Dg Secure Envisioning Information
Any marketer worth their salt knows that there is power in effectively presenting and displaying information. And many probably have a (now dusting) copy of the seminal information display bible, Tufte’s Visual Display of Quantitative Information, and his easier to read followup, Envisioning Information. I’ve been a huge fan of Tufte, but his books are expensive and he’s gone the route of selling courses to best capitalize on his success. Ironic that a leader in print design feels the need to present in person instead!

Anyhow, I just came across this simply fantastic white paper on Designing Great Visualizations from the folks at Tableau. And that white paper is free (if you register.)…

Gratuitously borrowing wholesale from their summary, here are the Lessons For Using Data To Tell Stories:

Lesson 1: Trust is a key design issue. If you do not design your views properly, they will likely not be trusted by the savvy people who are looking at them.

Lesson 2: Make sure that your visuals are Expressive and that they convey the data accurately.

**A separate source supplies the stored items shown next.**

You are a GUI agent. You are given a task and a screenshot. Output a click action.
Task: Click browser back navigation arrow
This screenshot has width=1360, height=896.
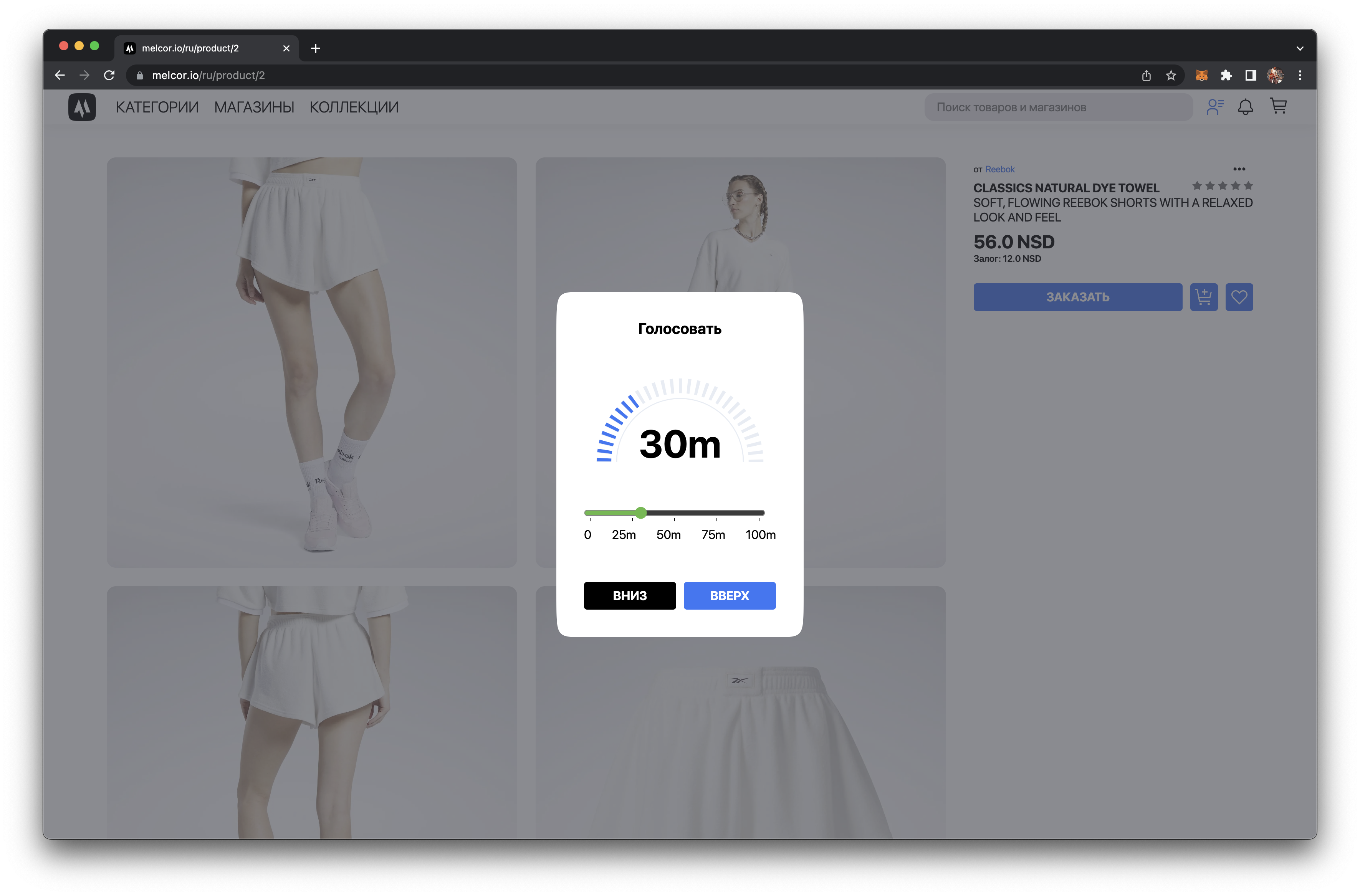(x=60, y=75)
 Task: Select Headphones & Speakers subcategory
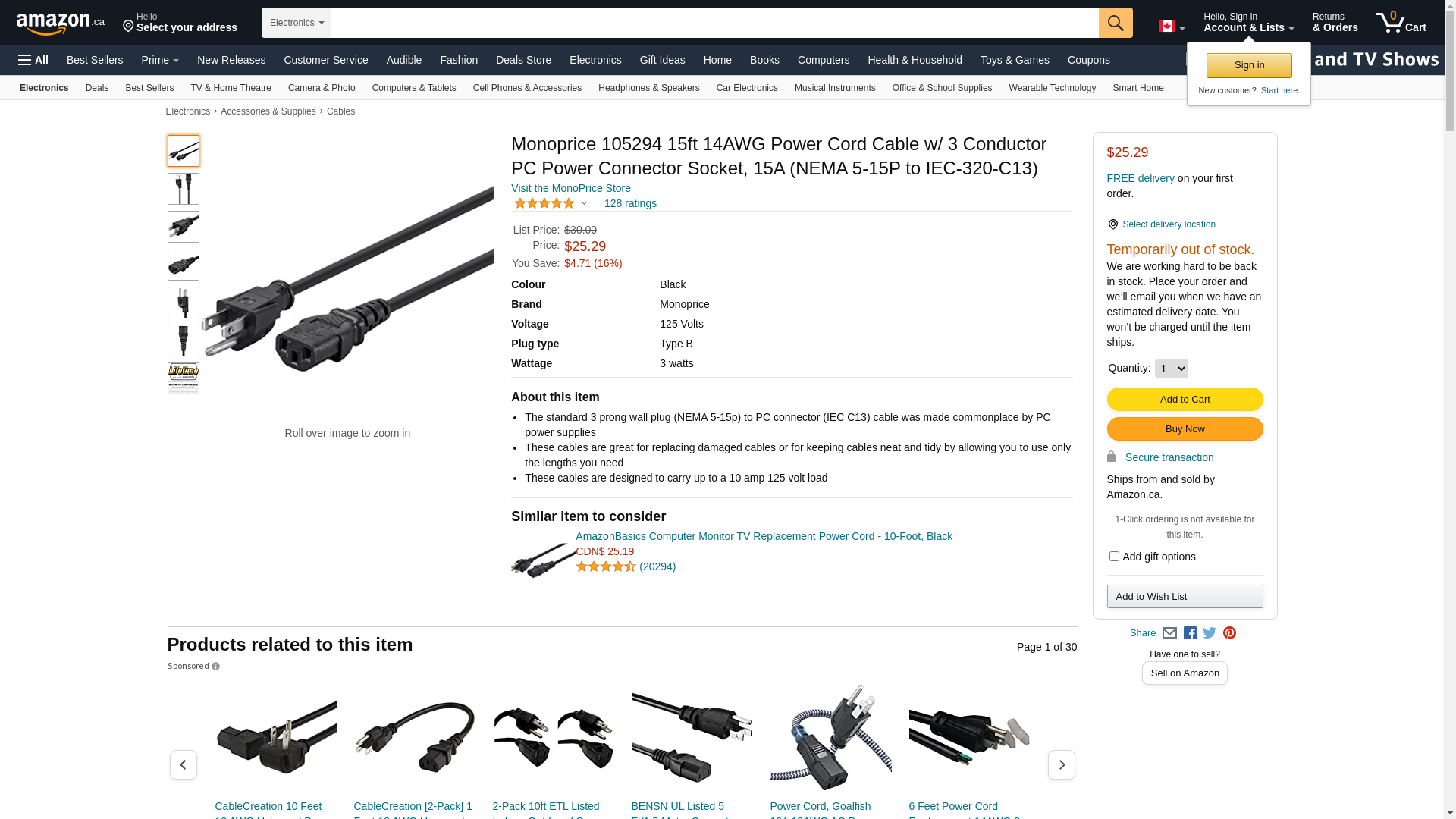648,88
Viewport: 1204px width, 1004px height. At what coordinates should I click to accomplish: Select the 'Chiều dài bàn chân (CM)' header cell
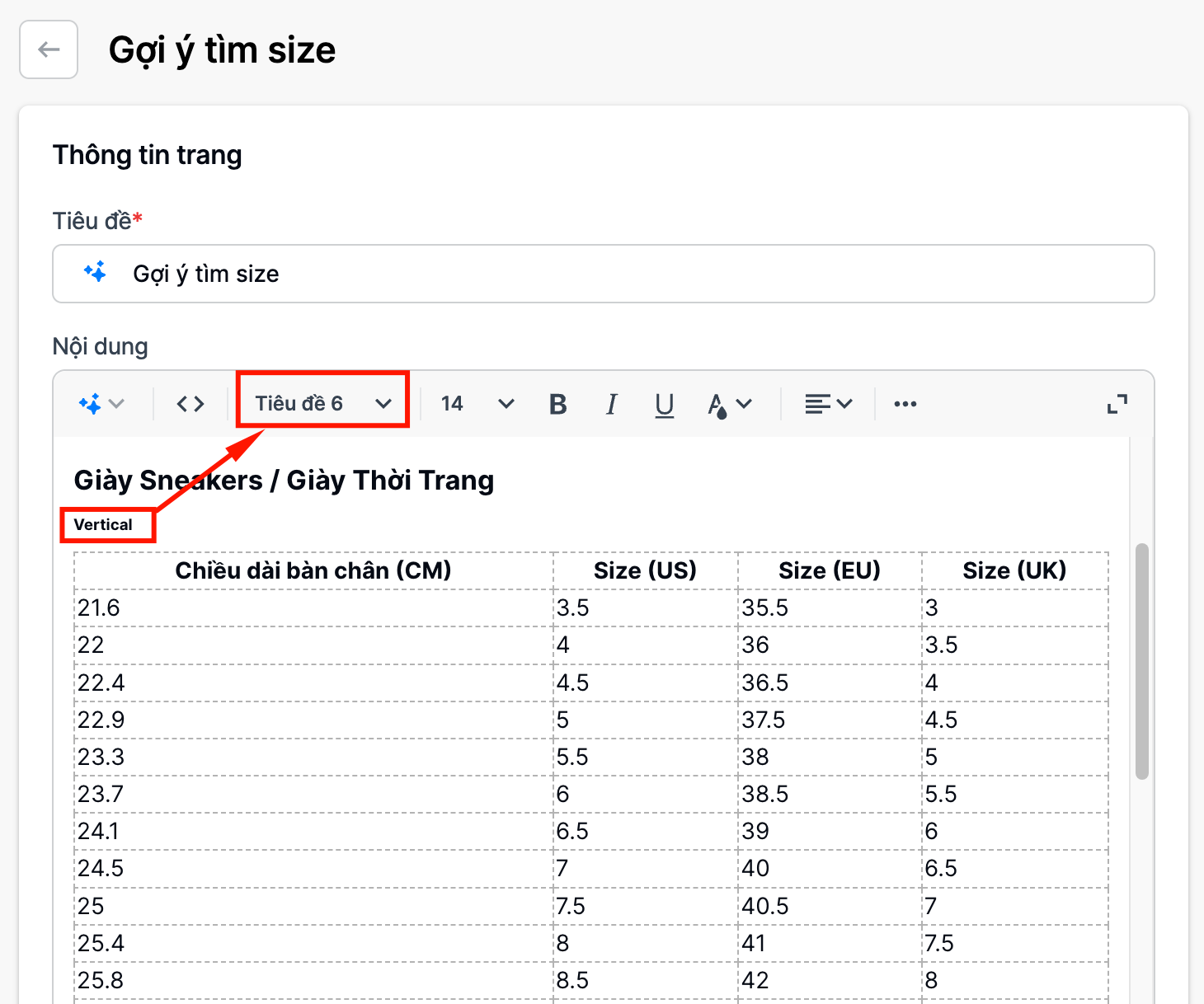coord(313,570)
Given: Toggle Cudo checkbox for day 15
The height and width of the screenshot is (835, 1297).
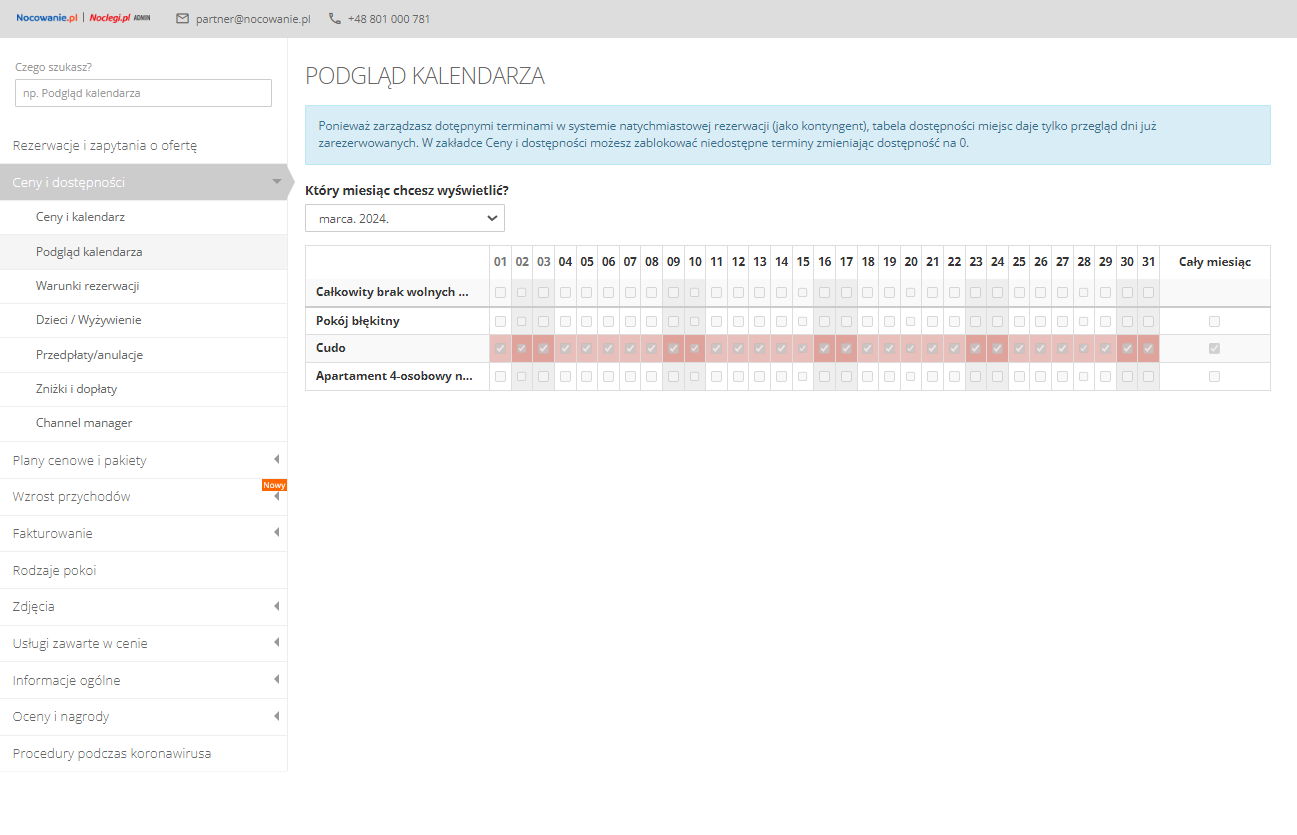Looking at the screenshot, I should pos(803,348).
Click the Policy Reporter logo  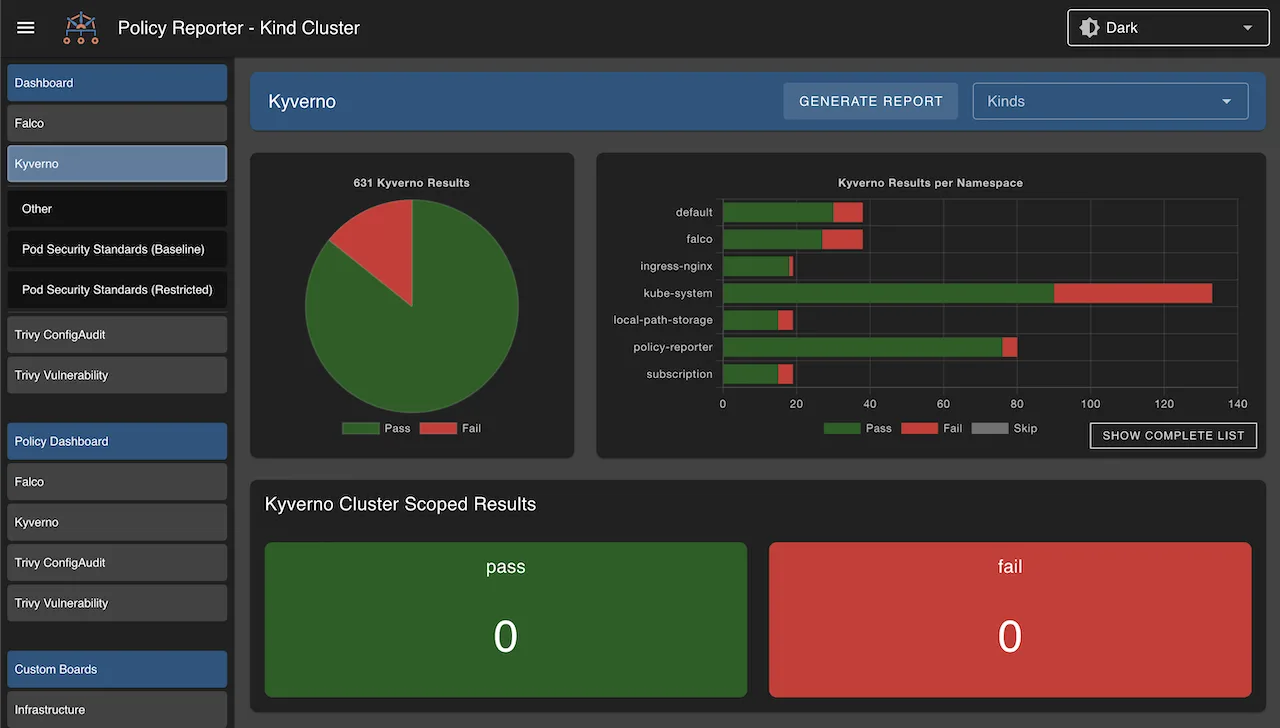(80, 27)
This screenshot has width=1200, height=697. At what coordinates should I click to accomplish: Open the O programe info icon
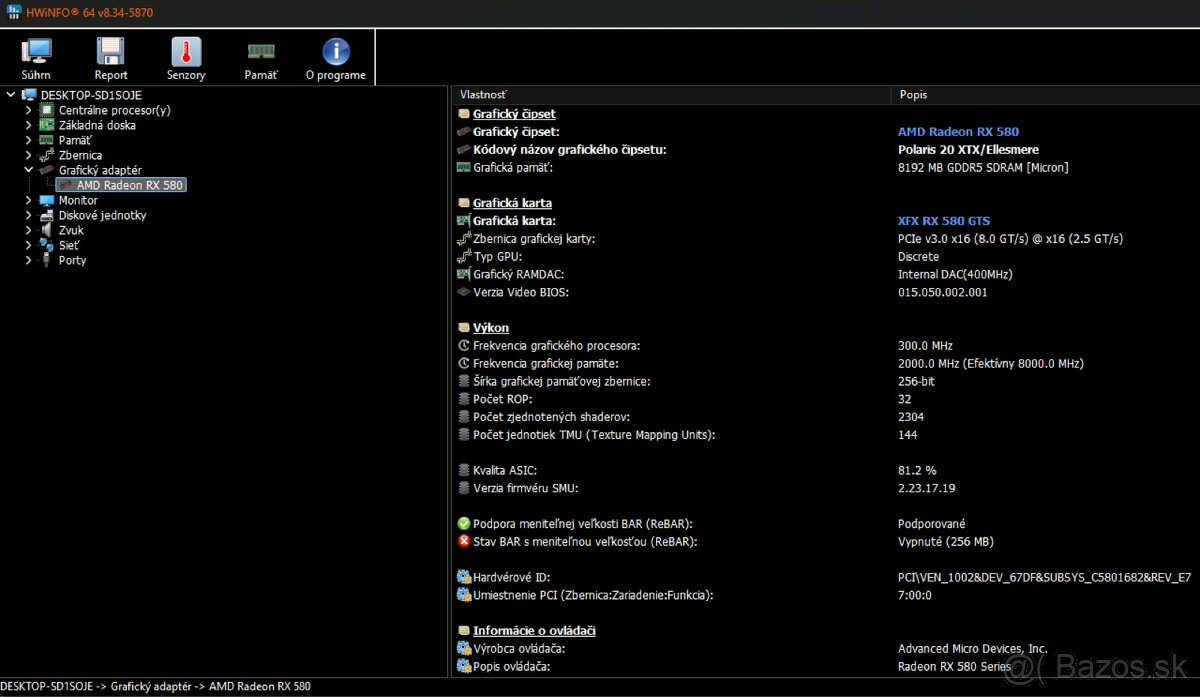(x=336, y=58)
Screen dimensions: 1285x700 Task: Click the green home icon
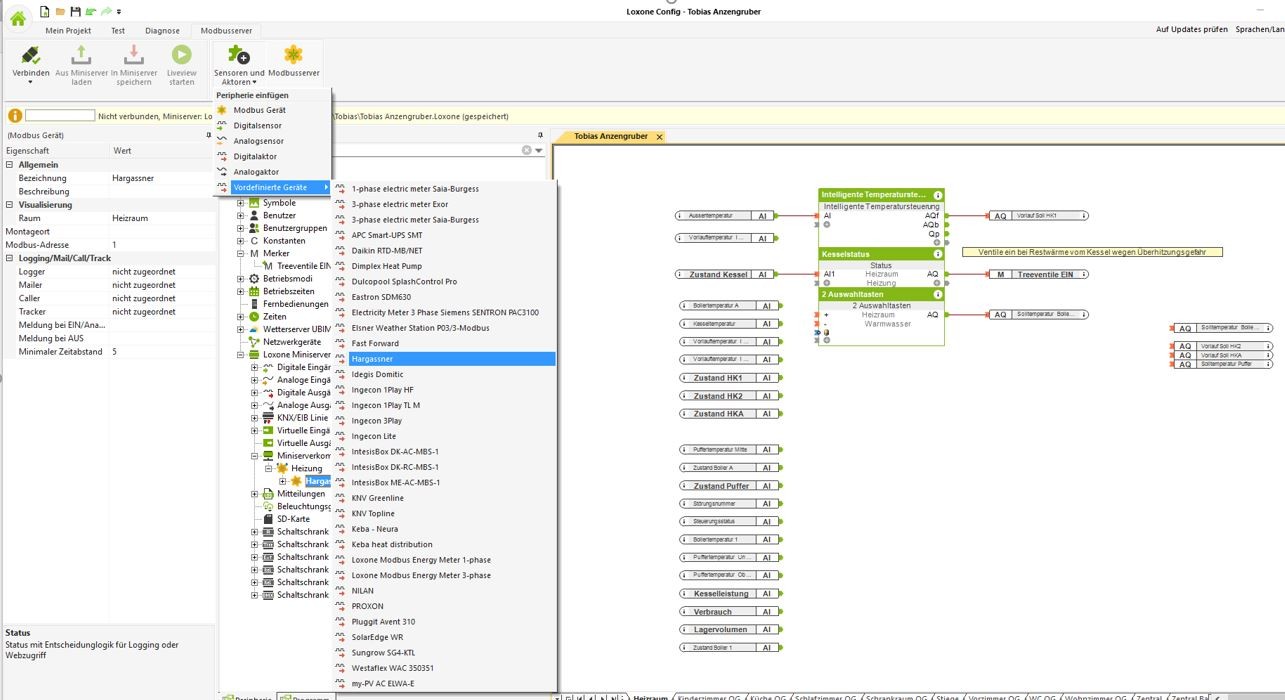coord(18,17)
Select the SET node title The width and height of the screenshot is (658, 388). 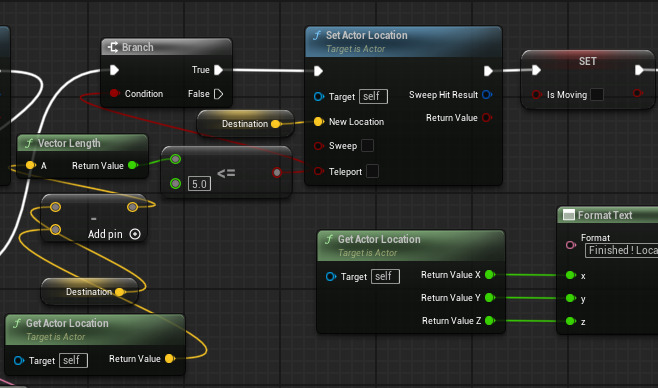pos(588,61)
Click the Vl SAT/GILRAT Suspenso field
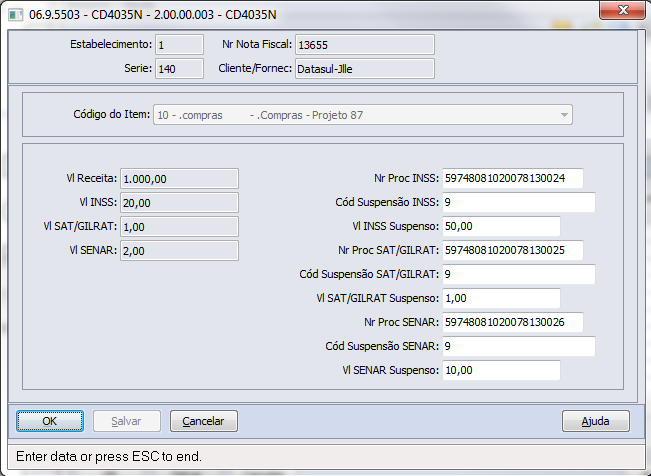651x476 pixels. (x=500, y=298)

Lesson 3: Make Effective use of your visuals by exploiting human perception:

  • Use graphical vocabulary properly.
  • Utilize white space.
  • Avoid unnecessary material and clutter.

 

Lesson 4: Make sure your views include Context. Titles, captions, units, commentary – all these things help your audience to better understand your data view. Always strive to tell stories with your data and your visuals. Understand that good stories involve more than just data and consider the following:

  • Mind your aesthetics and know that what is effective is often affective. In other words, an effective view can create an emotional response and a genuine communication to your audience.
  • Style is also important. Make sure that your views are consistent and pleasing to the eye. Your views are representative of who you are and what you care about.
  • Views can be playful. Interactive views that people can play with are very engaging. Interactive elements allow your audience to manipulate the data, ask and answer questions, and arrive at findings on their own. This helps to foster Trust in your data.
  • Make your views vivid and memorable.

 

The irony here being, I don’t think I necessarily presented those tips in the most compelling fashion, but the white paper above does a better job.